TASK DIRECTIONS: Rewrite all of the rows with "Image resolution" changed to "Screen size" and nothing else altered. Leave the pictures out of your answer.

AVAILABLE RECORDS:
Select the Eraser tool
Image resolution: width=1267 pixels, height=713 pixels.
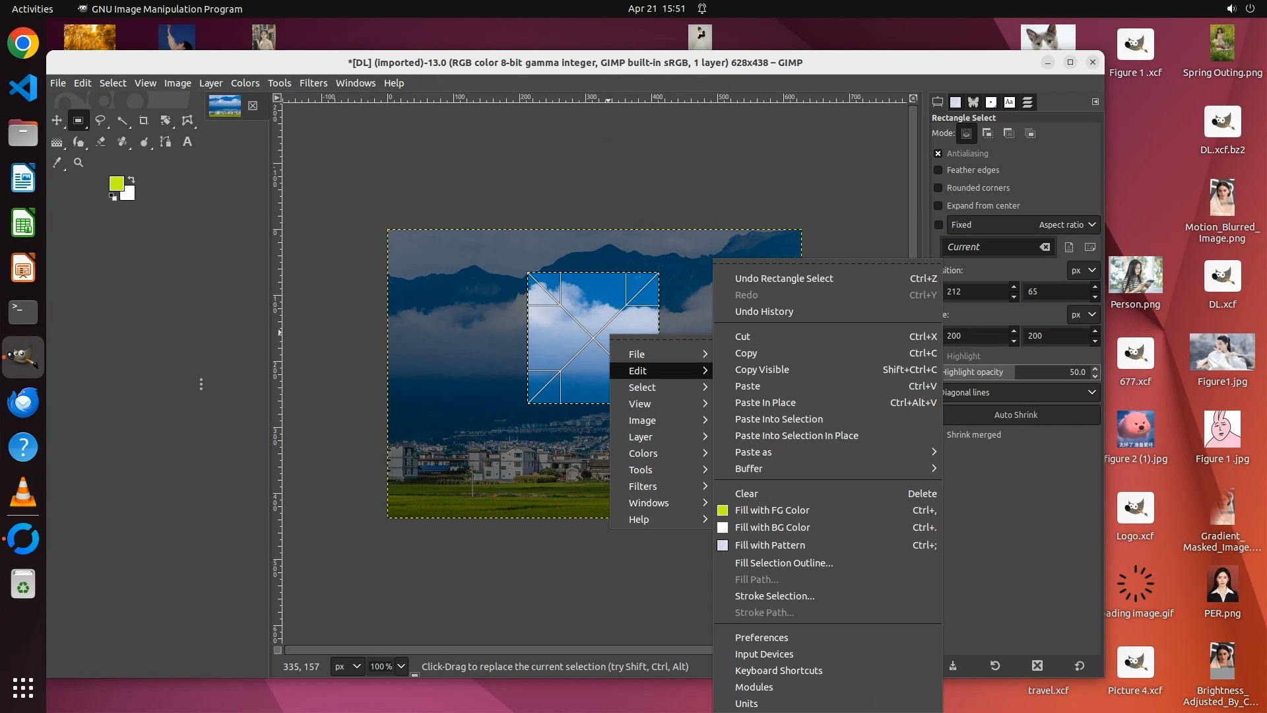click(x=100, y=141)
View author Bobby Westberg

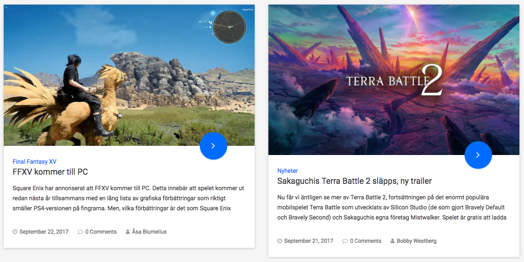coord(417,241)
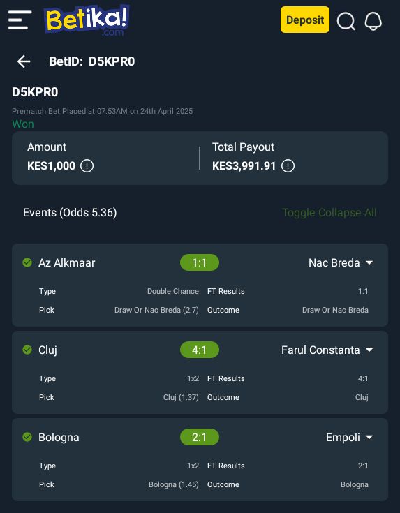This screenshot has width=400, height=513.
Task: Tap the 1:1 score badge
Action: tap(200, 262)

WRITTEN RESPONSE:
Select the Eraser tool
Screen size: width=1267 pixels, height=713 pixels.
click(x=100, y=141)
View author Bobby Westberg

coord(417,241)
This screenshot has width=400, height=513.
Task: Tap the 1:1 score badge
Action: tap(200, 262)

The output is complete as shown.